Screenshot grounding data:

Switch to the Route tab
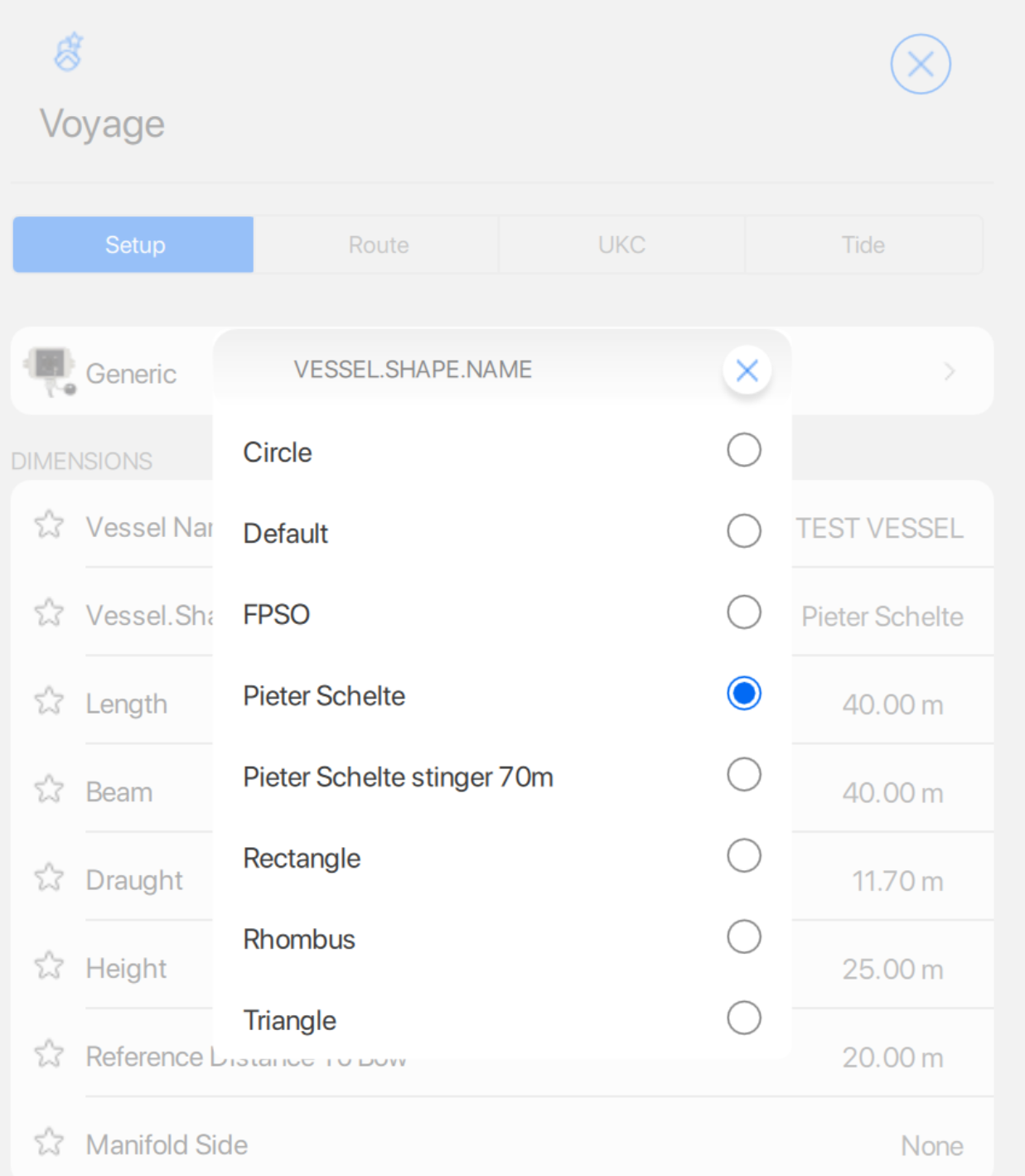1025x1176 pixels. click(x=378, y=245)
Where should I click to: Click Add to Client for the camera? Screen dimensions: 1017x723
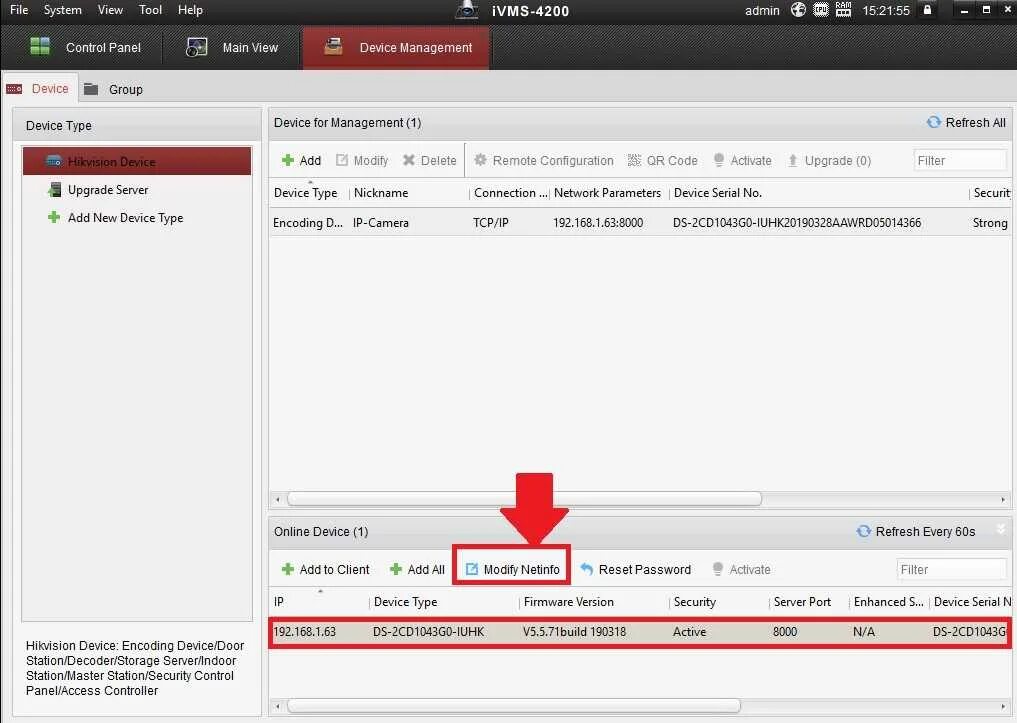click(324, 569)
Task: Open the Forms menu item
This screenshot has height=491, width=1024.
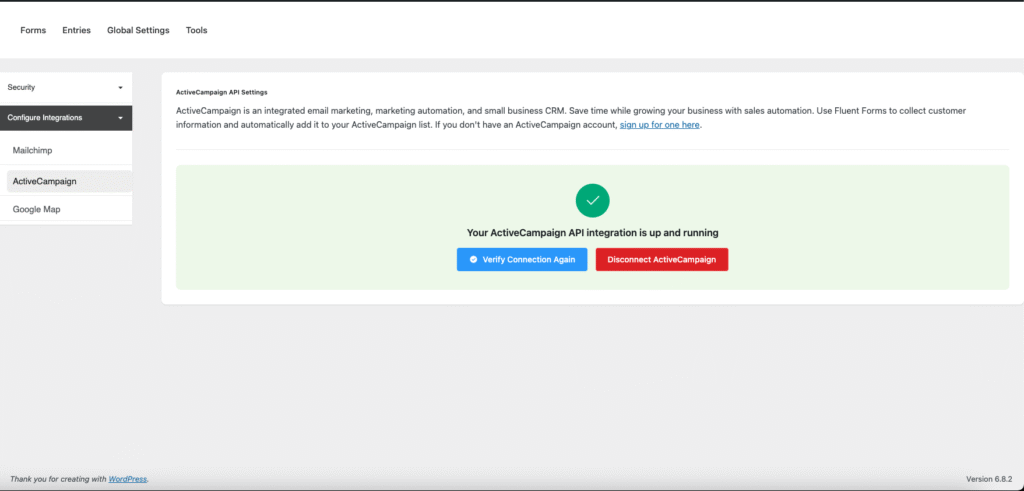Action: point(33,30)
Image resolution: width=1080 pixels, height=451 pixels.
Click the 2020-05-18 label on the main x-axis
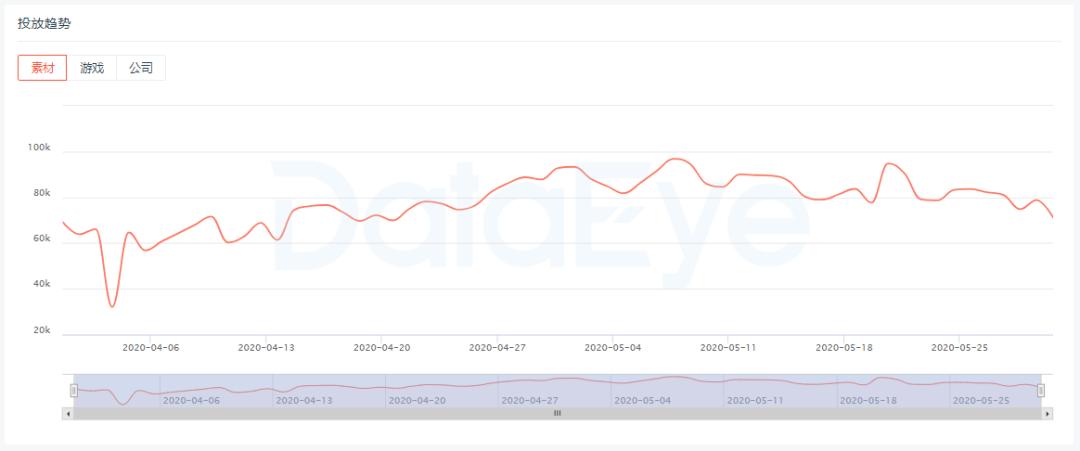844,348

* * *

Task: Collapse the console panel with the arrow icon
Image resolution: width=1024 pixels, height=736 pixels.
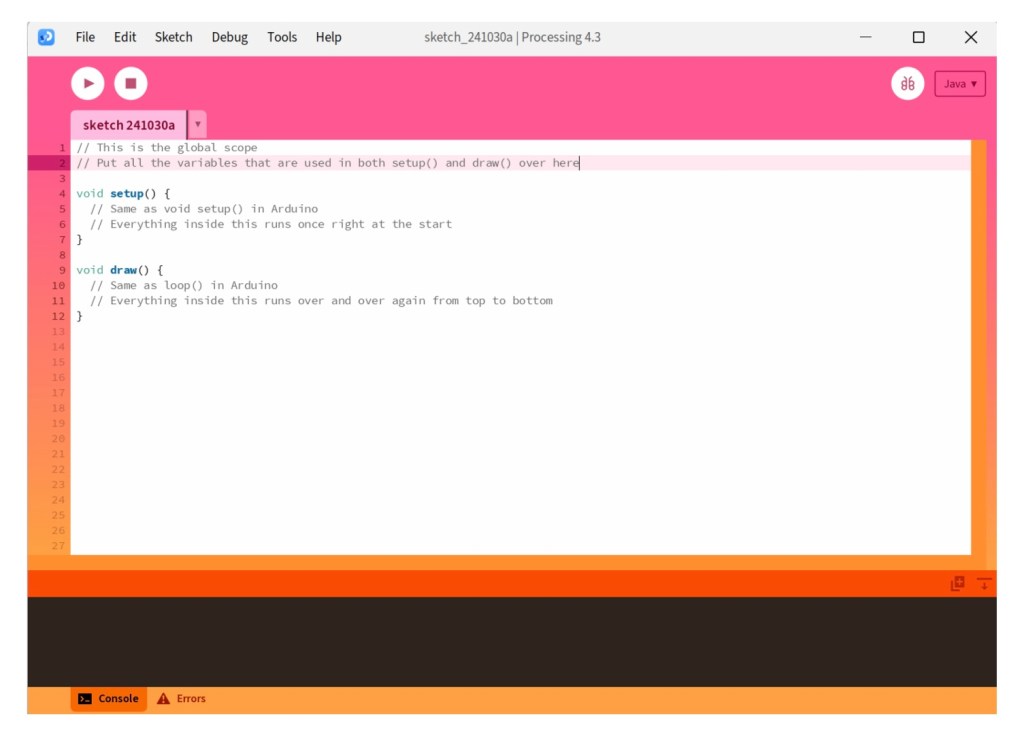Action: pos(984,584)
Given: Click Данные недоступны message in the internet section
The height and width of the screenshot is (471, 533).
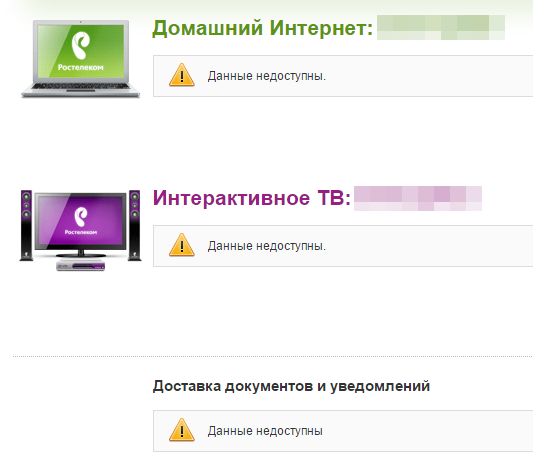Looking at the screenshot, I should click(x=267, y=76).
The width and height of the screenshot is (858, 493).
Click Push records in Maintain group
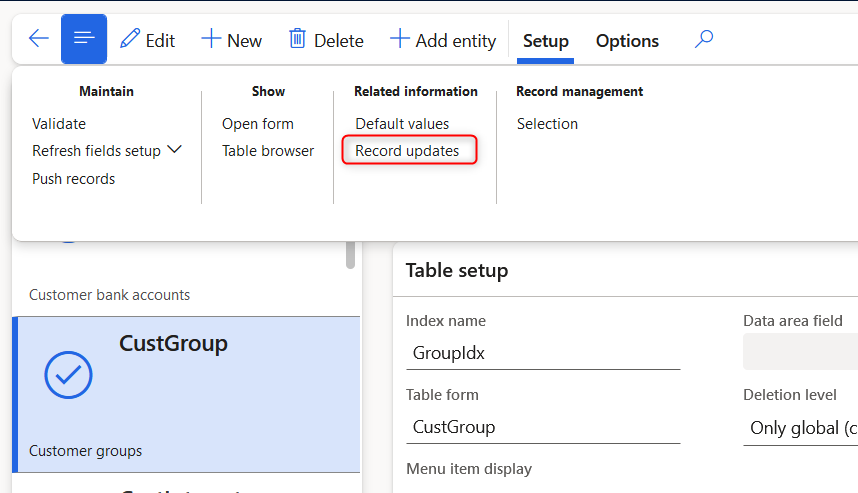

### Exercise directions:
Of all the lines in the entries, count those with the string "Task", and report only that number.

### Written answer:
2